Традиционное экономическое учение изначально предполагало конкуренцию. Но это предположение служило и источником опасений. И частые попытки скрыть эти опасения отнюдь не делали их менее сильными.

В рамках главенствующей традиции конкуренция играла фундаментальную роль, значение которой со временем только возрастало. Множество фирм конкурировали за возможность поставлять на рынки продукцию по свободным, никем не контролируемым ценам. Выживали и вознаграждались возможностью дальнейшего роста самые эффективные и прогрессивные компании. Наказанием для неэффективных и отсталых стало их исчезновение. Наемные работники однозначно болели за то, чтобы их работодатели не проиграли в конкурентной борьбе, а значит, и стимулы к повышению эффективности у тех и других были общие.

Конкуренция рассматривалась и как инструмент изменений. Новые вкусы всевластного потребителя вели к повышению спроса на некоторые товары и росту цен на них.
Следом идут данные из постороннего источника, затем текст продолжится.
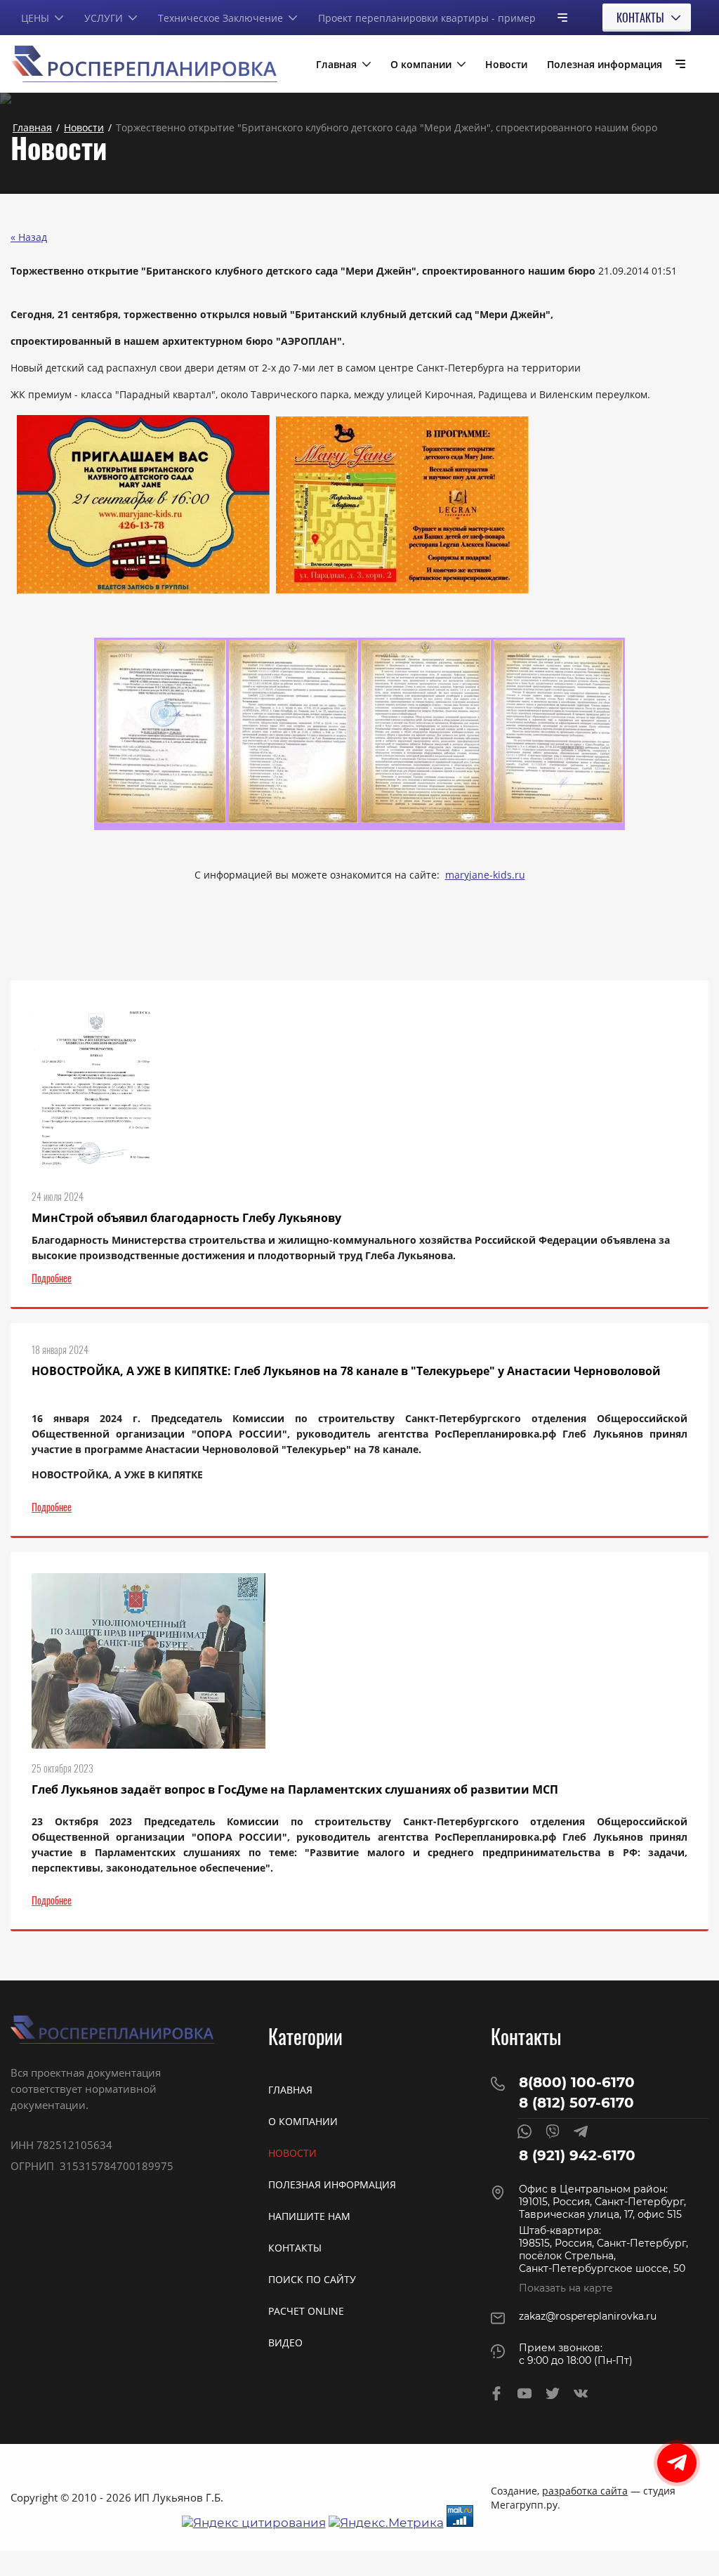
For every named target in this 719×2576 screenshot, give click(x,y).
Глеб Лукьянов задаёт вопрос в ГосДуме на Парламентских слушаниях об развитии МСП (295, 1789)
Выходившие из моды товары падали в цене в силу снижения спроса. Фирмы, специализирующиеся на производстве продуктов, оказавшихся в цене, расширялись, а конкуренцию им составляли новые производители. Там, где спрос снижался, фирмы ликвидировались или сокращали производство и штат работников. Часть из них по мере возможности следовали за рынком – туда, где наблюдался растущий спрос. Одновременно в рамках этого процесса происходило перераспределение капитала, труда и предпринимательских талантов.

В последние десятилетия XIX и в первые годы XX века экономисты уделяли всё большее внимание модели конкурентного общества. Поначалу, пока эта модель формировалась и существовала, по сути, лишь в теории, в идеальном виде, она представала выверенной, симметричной, даже красивой. Не осталось без внимания и то, насколько цепко она захватила сознание людей[38]. В то же время в тени оставался тот факт, что эта модель обрекает людей на неопределенность, причем весьма значительную. Выпавшим из гонки за повышение эффективности грозило наказание банкротством. Впрочем, такое же наказание могло стать и следствием простого невезения – например, в случае внезапного обвала спроса на продукцию того или иного производителя. Что же касается наемных работников, то для них компонент удачи, как противоположность наказанию и вознаграждению за результаты труда, играл куда более важную роль. Самый крепкий рабочий рисковал быть заезженным до смерти, попав в кабалу к неадекватному предпринимателю. Объективные неудачи работодателя могли самым иррациональным образом откликнуться его самому верному слуге. Человек легко мог потерять работу и средства к существованию не только из-за собственных недостатков, но и из-за чужих. Наконец, конкурентная модель не оставляла места людям, которые в силу возраста, немощности, производственной травмы или врожденной несостоятельности показывали низкую или пренебрежимо малую предельную производительность.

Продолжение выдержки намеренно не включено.